One definition of brazing is “joining of two materials using a third, dissimilar material at higher temperatures than soldering.”
In this case joining can be weak or strong depending on the materials being joined and, more importantly, how those materials are prepared and processed.
- Two very thin glass plates can be held together simply by putting a drop of water between them. This is commonly done as a demonstration with microscope slides. Of course two very smooth surfaces will tend to adhere to each other without water. Atmospheric pressure presses the two plates together.
- The braze alloy can act like a glue.
- Rougher surfaces tend to join better because a rougher surface has more area for joining.
- A clean surface will bond better than a dirty surface. You can bond dirty surfaces.
- You can create an intermetallic between the braze alloy and the materials being joined. This is a chemical bonding and is typically the strongest bond.
In the strongest braze joints all of the above come into play.

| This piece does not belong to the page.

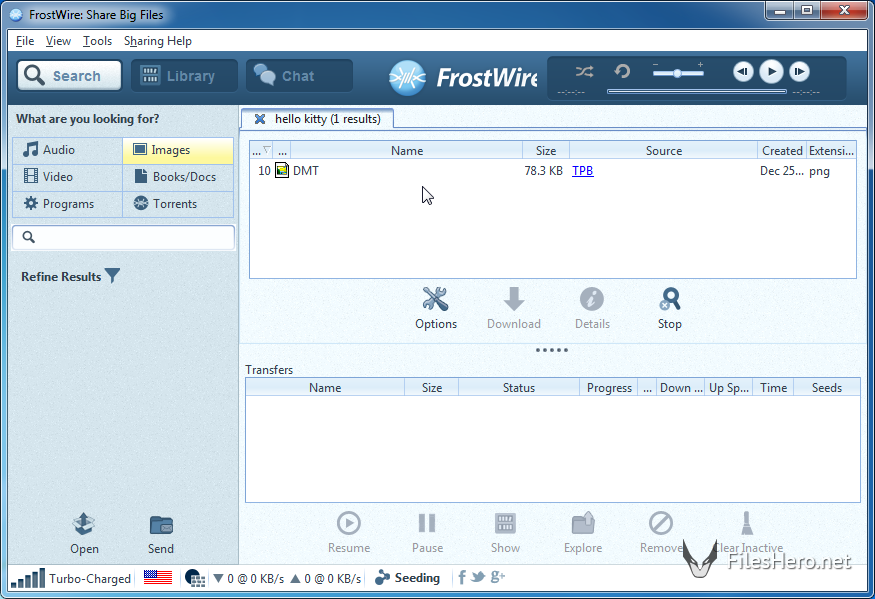Toggle repeat loop in media player
The image size is (875, 599).
pyautogui.click(x=622, y=71)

The standard for braze joint strength in many industries is a joint that is stronger than either metal. In the case of a carbide tipped saw blade this means that the steel or the carbide tip will rip before the joint will give way.
Common Techniques
Silver brazing
If silver alloy is used, brazing can be referred to as 'silver brazing'. Colloquially, the inaccurate terms "silver soldering" or "hard soldering" are used, to distinguish from the process of low temperature soldering that is done with solder having a melting point below 450 °C (842 °F), or, as traditionally defined in the United States, having a melting point below 800°F or 425°C. Silver brazing is similar to soldering but higher temperatures are used and the filler metal has a significantly different composition and higher melting point than solder. Likewise, silver brazing often requires the prior machining of parts to be joined to very close tolerances prior to joining them, to establish a joint gap distance of a few micrometres or mils for proper capillary action during joining of parts, whereas soldering does not require gap distances that are nearly this small for successful joining of parts. Silver brazing works especially well for joining tubular thick-walled metal pipes, provided the proper fit-up is done prior to joining the parts.Brazing is widely used in the tool industry to fasten carbide, cermet or ceramic tips to tools such as saw blades. The use of “pretinned” is widely practiced. In this case the braze alloy is melted onto the hardmetal tip. The tip is then placed next to the steel and remelted. The advantage is that hardmetals, (carbide, ceramics and similar) are designed to be wear and corrosion resistant so they are hard to wet (also spelled as whet).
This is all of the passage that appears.